> [What to do]: For each line below that holds the word "size", make a copy.

> [Information shown]:
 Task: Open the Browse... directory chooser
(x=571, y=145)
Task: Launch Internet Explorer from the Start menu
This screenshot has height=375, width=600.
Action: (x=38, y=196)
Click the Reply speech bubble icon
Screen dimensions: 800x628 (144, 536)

---

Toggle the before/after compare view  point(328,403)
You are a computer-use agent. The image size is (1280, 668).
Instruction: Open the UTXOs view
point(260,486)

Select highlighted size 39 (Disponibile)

==

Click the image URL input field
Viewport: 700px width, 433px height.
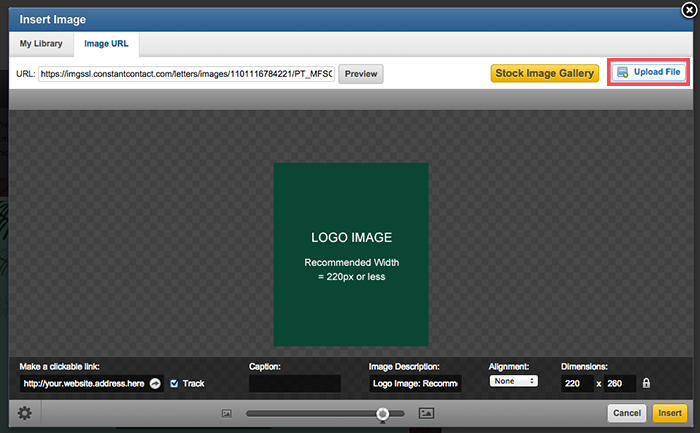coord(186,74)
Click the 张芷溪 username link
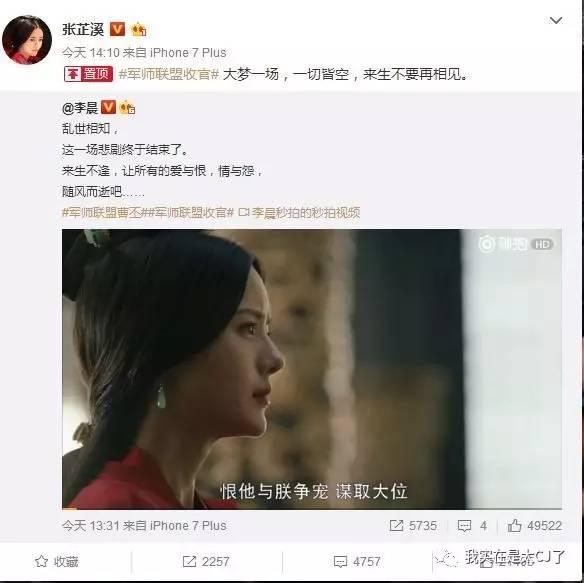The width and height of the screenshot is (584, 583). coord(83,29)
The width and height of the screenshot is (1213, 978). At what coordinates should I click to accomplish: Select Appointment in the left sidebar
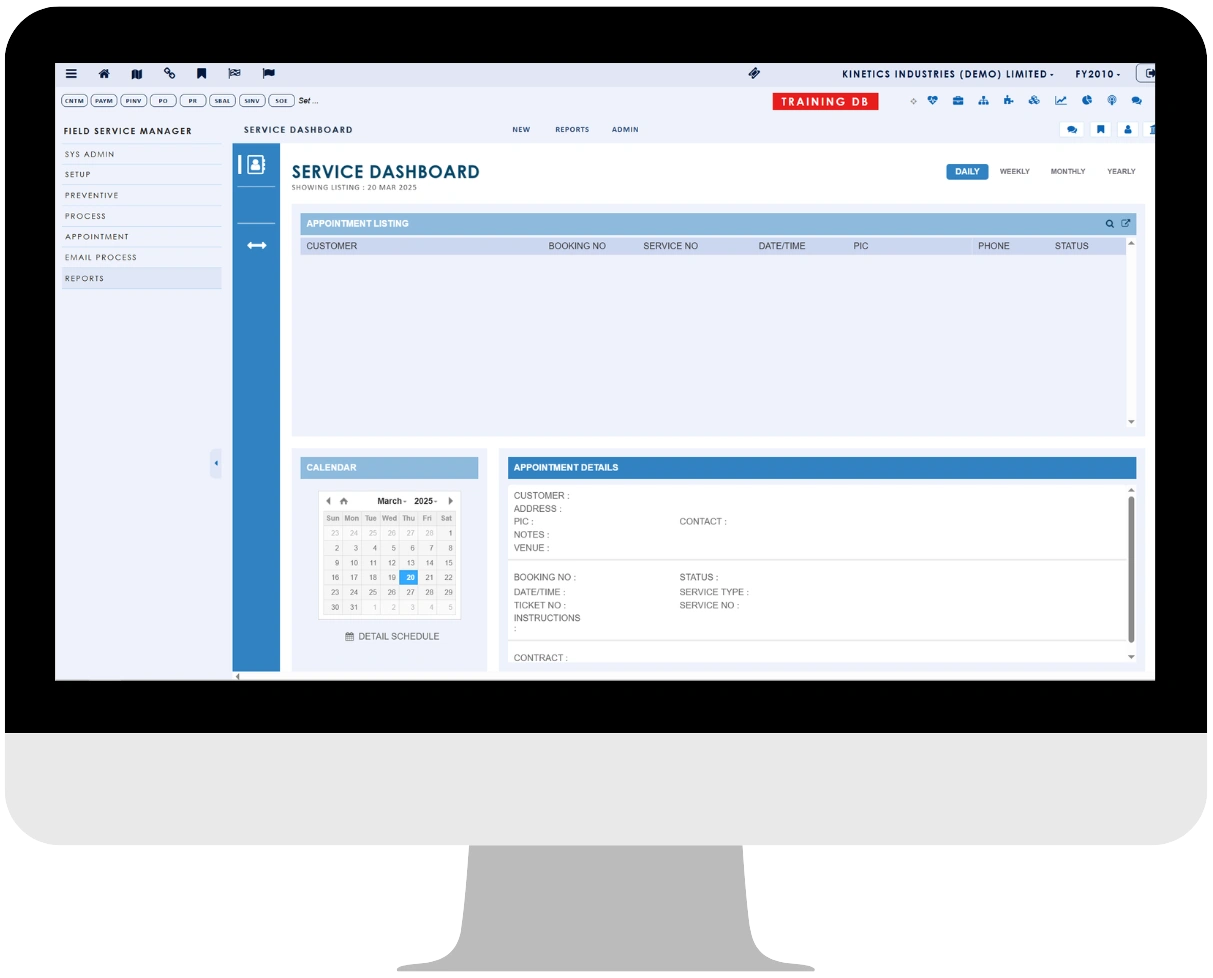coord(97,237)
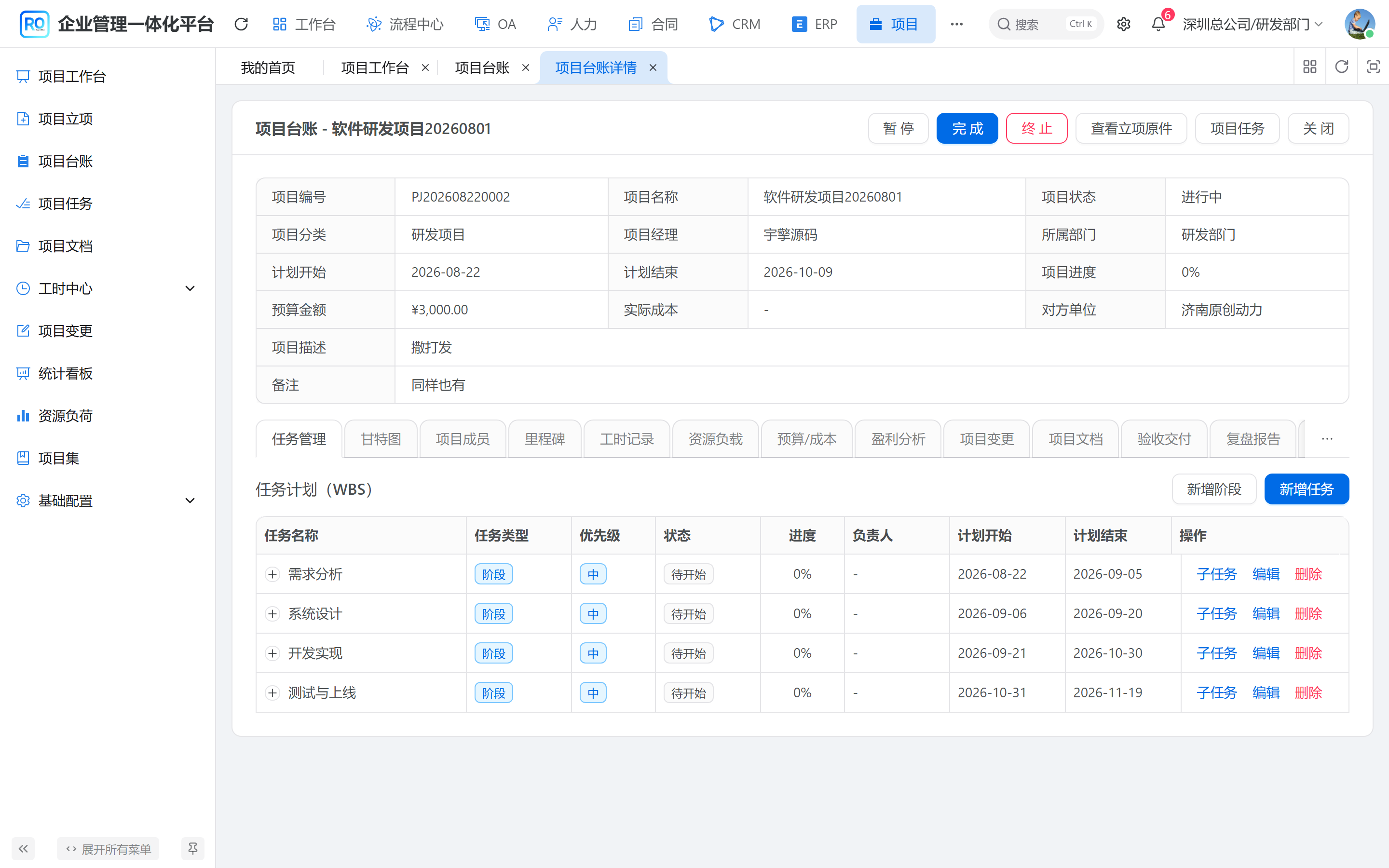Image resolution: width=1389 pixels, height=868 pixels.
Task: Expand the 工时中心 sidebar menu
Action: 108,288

> [Response box]:
You are a computer-use agent. The image size is (1280, 668).
Select highlighted size 39 (Disponibile)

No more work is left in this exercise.